Assessing differences in inhaled corticosteroid response by self-reported race-ethnicity and genetic ancestry among individuals with asthma

Asthma is a huge problem in the United States, and particularly among African-Americans.  Prior work has shown that African ancestry is associated with more asthma exacerbations, night-time symptoms, and worse lung function. What is it that makes African Americans so susceptible to poorly controlled asthma?  This is a question that Wells and colleagues investigate in this month’s issue of the Journal of Allergy and Clinical Immunology (J Allergy Clin Immunol 2016; 137(5): 1364-1369).  In particular, they seek to answer if African-American ancestry is linked to a poorer response to inhaled corticosteroids (ICS), one of the first-line agents in treating persistent asthma.

To measure the response to ICS, 399 participants completed six weeks of observed ICS treatment.  242 of these were African American, compared to 97 who were European in origin.  Adherence was monitored by a special device (DOSER-CT) to make sure that participants were taking their medication; asthma response was measured by simple lung function tests, and ancestry was confirmed by genetic analysis.  After six weeks, there did not appear to be a relationship between change in lung function in response to ICS and African ancestry.

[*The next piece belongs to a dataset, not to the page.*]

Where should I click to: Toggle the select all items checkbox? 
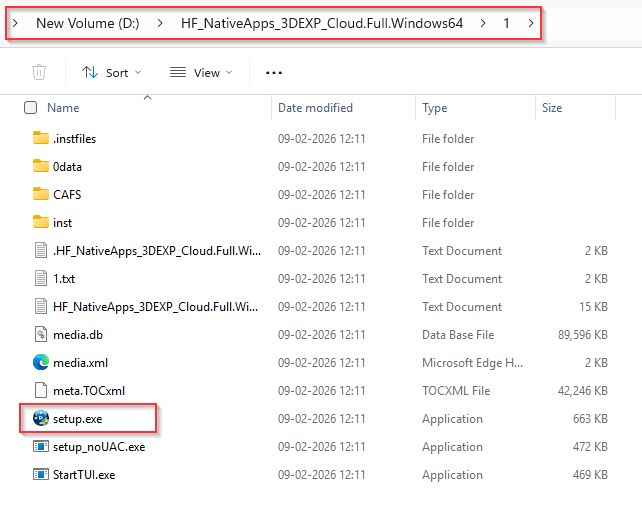pyautogui.click(x=30, y=108)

That’s not to say that African Americans don’t have particular genes that make them more or less likely to respond to inhaled corticosteroids. Rather, genetic effects are spread in such a way that, all other things held equal, there’s a similar response among African Americans and European Americans.  It’s good to know that, in tackling the epidemic of asthma in African-Americans, ICS are useful and effective.

Tuesday, April 5, 2016

Food Allergen Immunotherapy: Current Status and Prospects for the Future

Food allergies are a growing problem, with one in twelve children having at least one allergy, commonly peanut, eggs, milk, wheat, soy, and shellfish. Despite the enormity of this problem, allergists have so far been unable to provide any pro-active treatments, apart from advising patients to avoid those foods and to keep an epi-pen nearby in case of anaphylaxis.  But there’s now some hope.  In this month’s issue of JACI, Dr. Wood surveys a slew of new therapies that aim to modify the immune system so that children can be desensitized to the foods they are allergic to (J Allergy Clin Immunol 2016; 137(4): 973-982). 

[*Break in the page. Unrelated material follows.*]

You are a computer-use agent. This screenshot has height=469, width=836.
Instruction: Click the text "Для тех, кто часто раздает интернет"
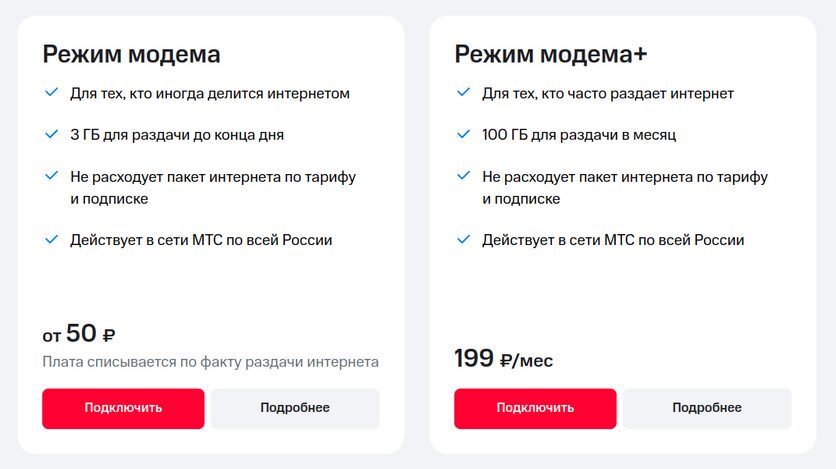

The classic approach of desensitizing patients to environmental allergens – like pollens or dander - through shots, has been tried before with food allergies. Although this approach was somewhat successful for a few children, the risks were far too high and it has largely been avoided.  Recently, oral immunotherapy – that is, ingesting really small amounts of the food, and increasing that dose of food, over the course of weeks – is coming into fashion.  Early research results suggest that this approach is effective but it is still far from coming to the clinic.

More recently, sublingual immunotherapy has been tried: small amounts of the food is allowed to sit under the tongue for two minutes and then swallowed.  This amount is slowly increased to help children become less sensitive.  Compared to oral immunotherapy, it’s safer, but it also seems to be less effective.

This has led people to think of other ways to desensitize allergic children to their foods. One way is percutaneous immunotherapy, in which a patch with the food allergen is applied to the skin.  While research is still early, it looks promising – although a lot of side effects like local redness or eczema at the site of the patch have been reported.

A lot of unknowns remain– how long should children be on immunotherapy?  What are the long term benefits … and risks?  How do we measure success? And should we also be using ‘adjunct therapies’ like the anti-IgE antibody omalizumab while trying this immunotherapy?  Currently, we don’t have many answers but, much to the relief of the 8% of children with food allergies, cutting edge research should hopefully change that very soon.